It is wrong to boast, but I can’t help myself. I am delighted to discover that I have been attacked by Bill Donohue at the Catholic League. I confess that I actually like Donohue sometimes, and I think there is a place for an organization that attends to the ways our culture is hostile to the faith. But, in the twinkling of an eye, he becomes so unreasonable and so obviously biased, I realize he probably does more harm than good.
Of course, Mr. Donohue now, as always, needs to calm down. In his rush to carry water for the Republican Party he inadvertently seconded one of the points I made in my piece. I argued that while the Church’s teachings are not to be changed simply because they are unpopular – which I accented with the words "of course" – the Church is called to engage the culture and, in the case of abortion, to change it. Mr. Donohue says the same thing but implies that I said the opposite. That is a lie. Donohue, along with so many conservatives these days seems not to have noticed that it is difficult to change a culture when you refuse to engage it, when you stay in an intellectual ghetto, refusing to permit those who do not agree with you on your campus.
Donohue’s blast repeats many of the right wings’ talking points, such as the claim that Obama voted for infanticide in Illinois, but by all unbiased accounts, Obama did no such thing. He declined to vote for a bill that would not pass constitutional muster and sought to achieve something that was already guaranteed by Illinois statute.

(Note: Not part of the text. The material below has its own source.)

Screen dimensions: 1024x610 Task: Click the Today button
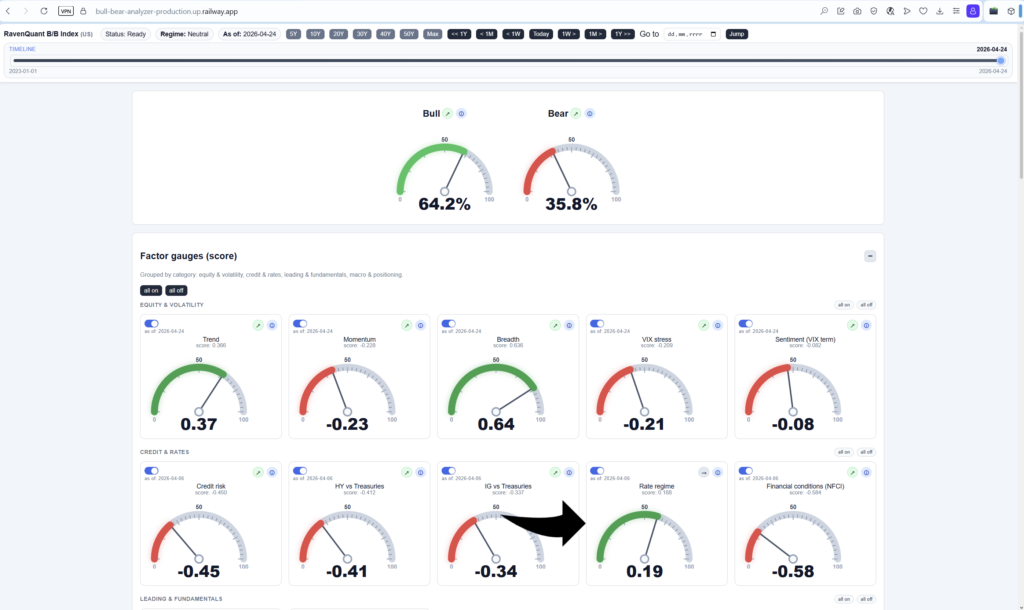[x=540, y=34]
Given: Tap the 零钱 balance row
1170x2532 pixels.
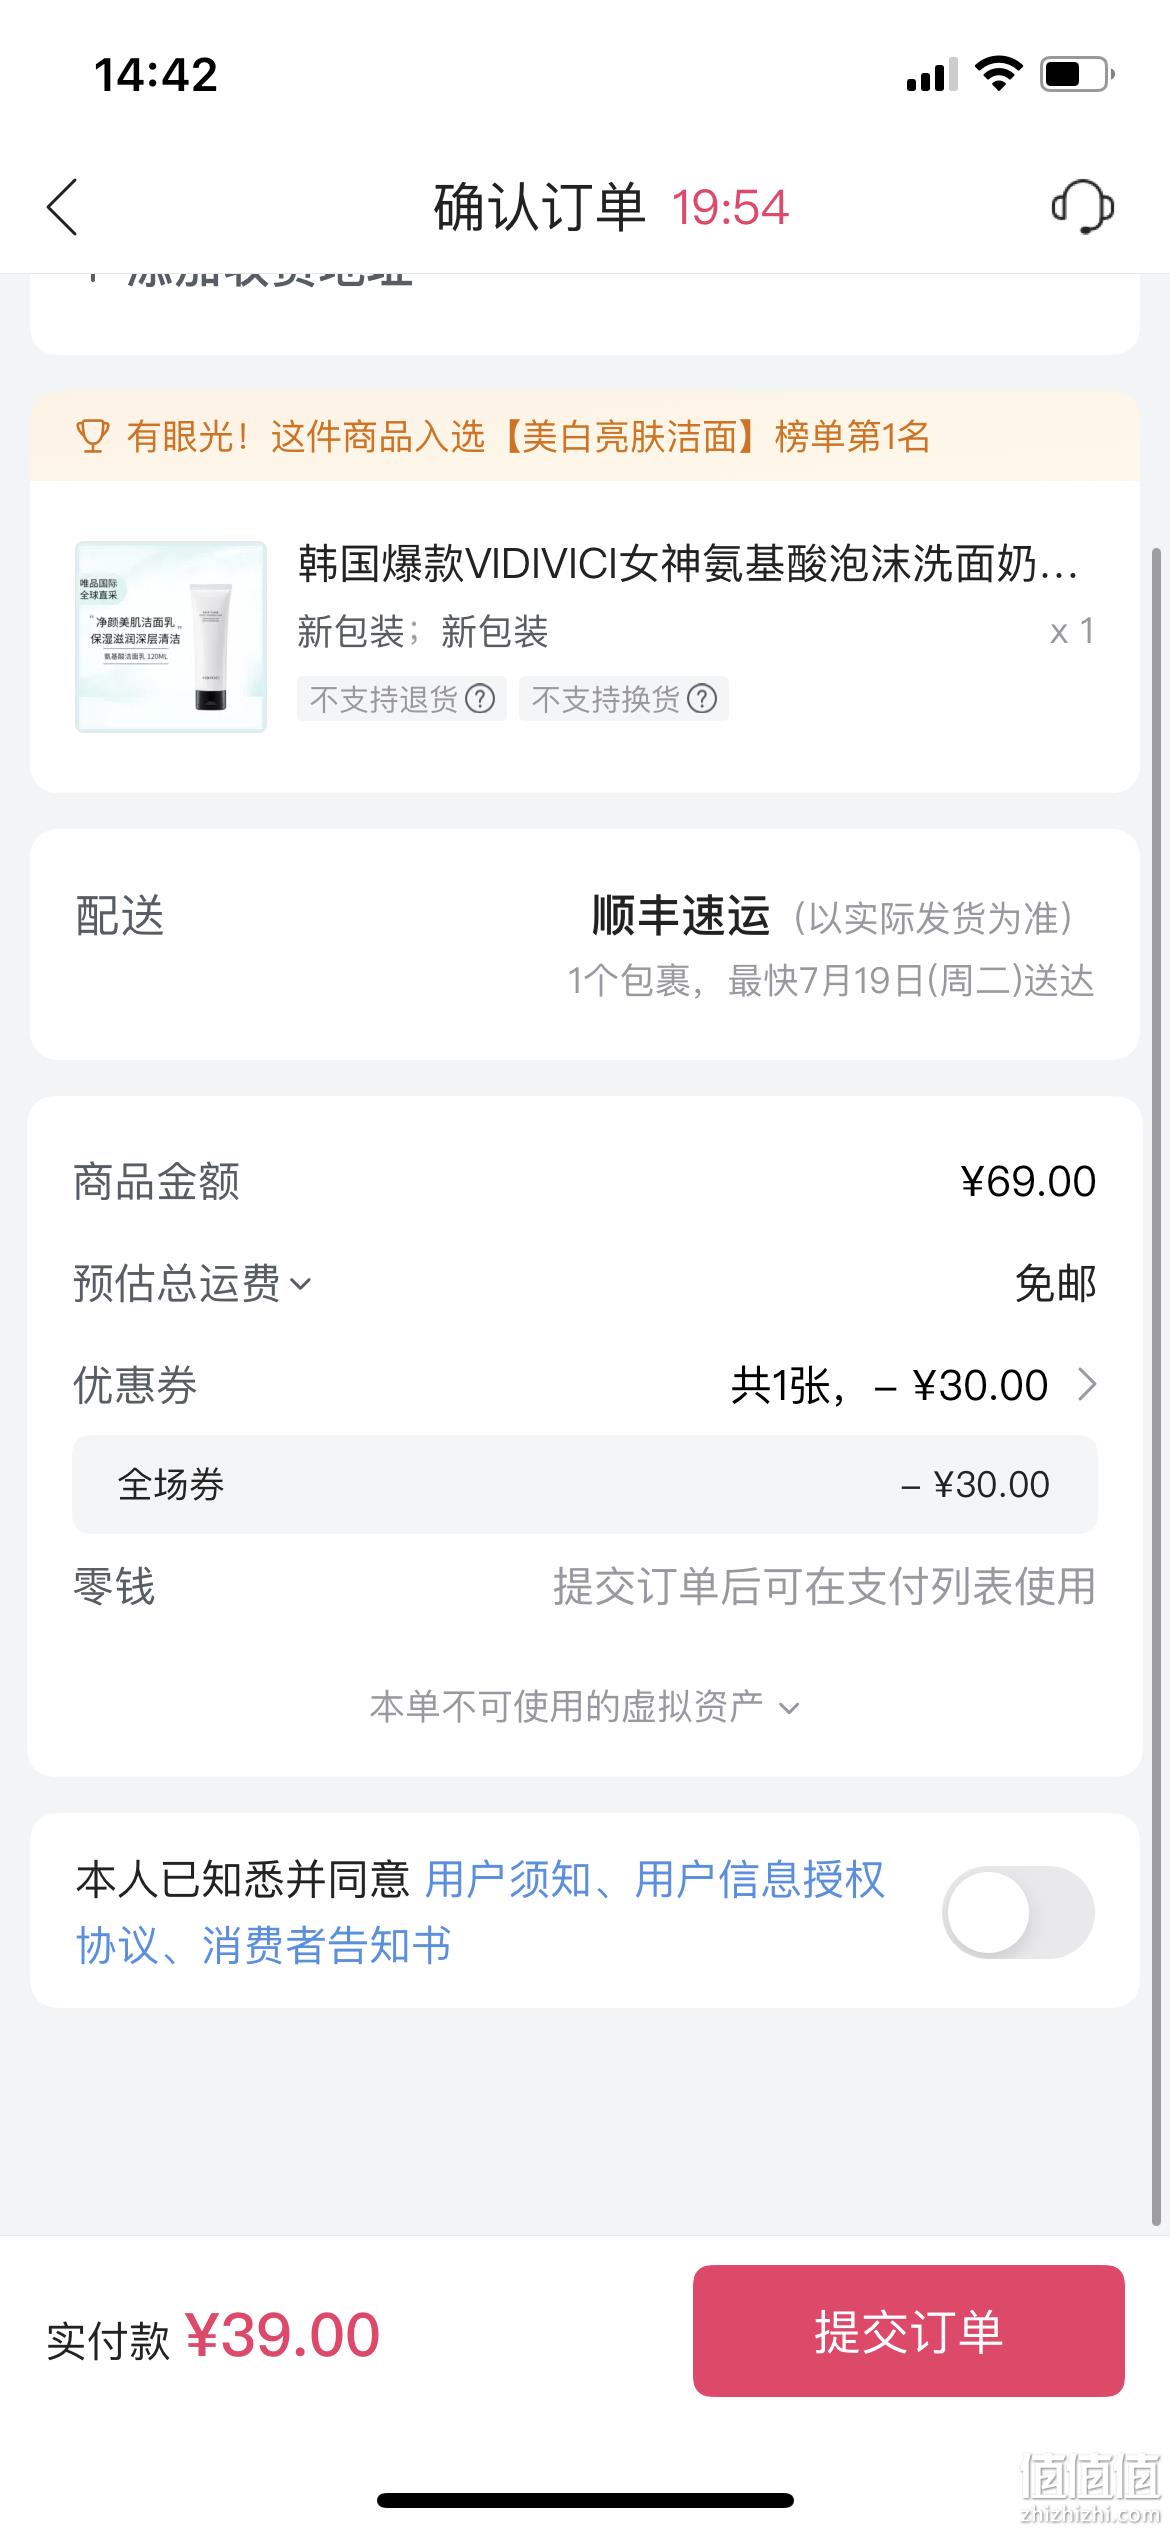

Donohue raises the horrific specter of Obama signing FOCA, neglecting to mention that the President can’t sign it because it has not even been introduced into either house of Congress. Most disturbingly, and unsurprisingly, he fails to admit the possibility that there is a difference between being pro-abortion and being pro-choice. He may think there is no difference, but then he owes us an argument not a rant. Sadly, ranting is Donohue’s forte.
If you doubt that Donohue’s interests are more Republican than Catholic, search their website for a denunciation of Boston College for inviting pro-choice - I mean pro-abortion - Condoleezza Rice to give the Commencement speech at Chestnut Hill in 2006. It is not there. Speaking of BC, I am waiting to hear some mea culpas from Fathers Himes and Hollenbach who did denounce Rice’s coming to BC. I was no fan of Condi but she had as much right to speak at BC as President Obama has to speak at Notre Dame and the failure to admit the similarity of the situations is shocking whether the shock comes from the Left or the Right.
I am always grateful I was a Catholic before I first encountered Mr. Donohue. If he had been my first introduction to Holy Mother Church, I might have stayed away.